I put a cheap Simmons reddot on our Neos, and it works just fine. It is a 30mm diameter, which we like better than the ones that clamp into 1" rings. I think that any reddot from the well-known manufacturers will do just fine, so I wouldn't spend a bunch of money on one for a .22 (obviously...).

Our Neos is a bit picky with ammo. It likes the higher-powered stuff like CCI Mini-Mags (both regular and HP), Aguila SuperExtra, Federal Starfire, and Winchester SuperX Super Speed RN in the red plastic box.

It does not like either of the Remington bulk boxes or the Thunderbolts, nor does it like the really, and I mean really cheap Winchester Xpert.


----------



## M4Eagle (Nov 6, 2015)

A tru Glo red/green dot optical with 4 reticles has me shooting easy one inch groups at 50 to 75 yards without much effort. Fantastic optic for less than $80


----------



## berettatoter (Sep 1, 2011)

67stang said:


> Where can I get a good red dot sight for my wife's Neos? I just bought it and can't wait to go to the range...Also, what fires the best out of this pistol? Remington Goldens are cheapest but does the Neos like them? Thanks for your input...

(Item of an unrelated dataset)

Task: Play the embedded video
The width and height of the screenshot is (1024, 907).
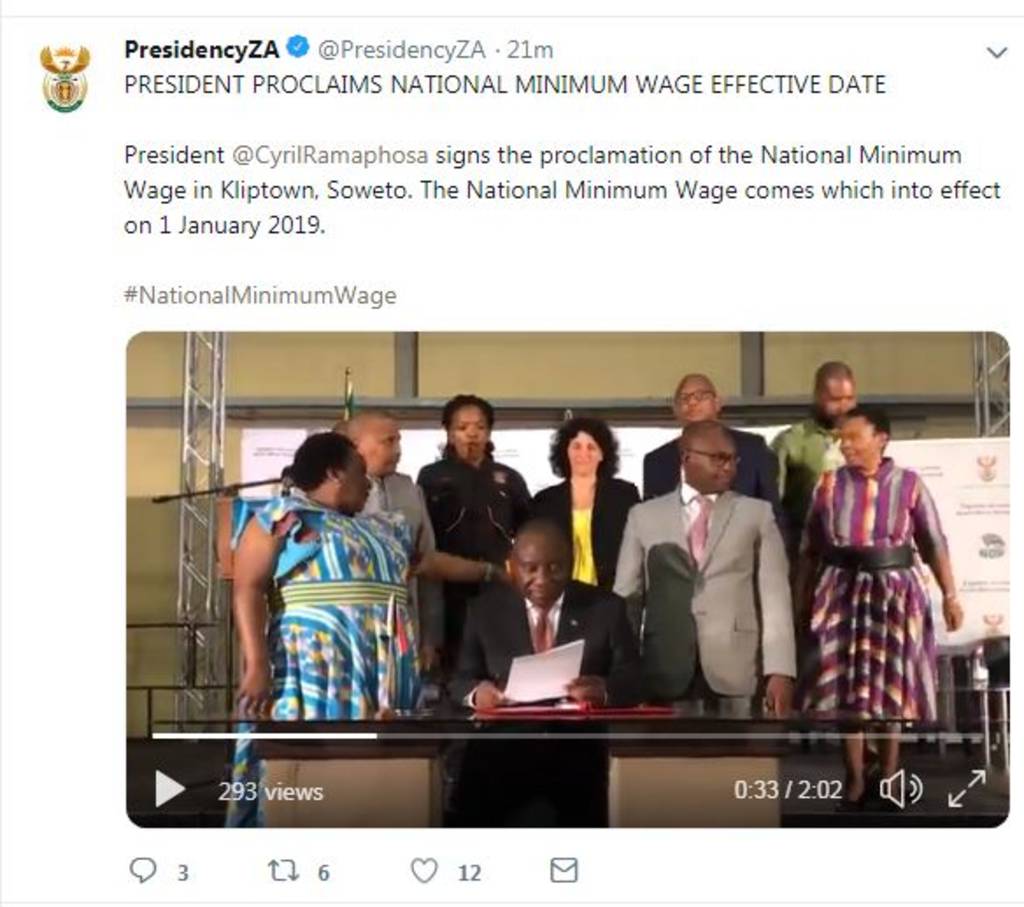Action: pos(170,790)
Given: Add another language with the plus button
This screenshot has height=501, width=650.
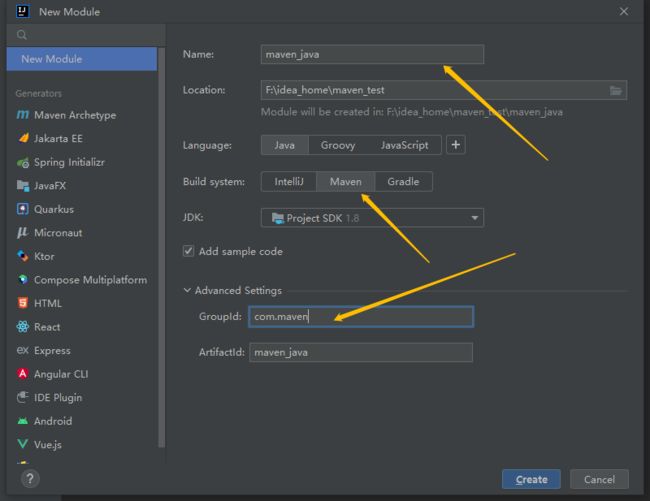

The only issue I have had with my Neos, and the Remy rounds, is that the Golden Bullets tend to have crappy primers...they shoot great other than the occasional "click" instead of a "bang". BTW, I have a Barska Reflex on mine, but at times I find that I shoot more consistently with the irons. I tend to spend too much time "chasing the dot", and shoot worse with it...unless I use some kind of rest, then it is more accurate.


----------



## afrascione (Feb 10, 2017)

hello m4 eagle will the tru glo you're talking about fit a neos?


----------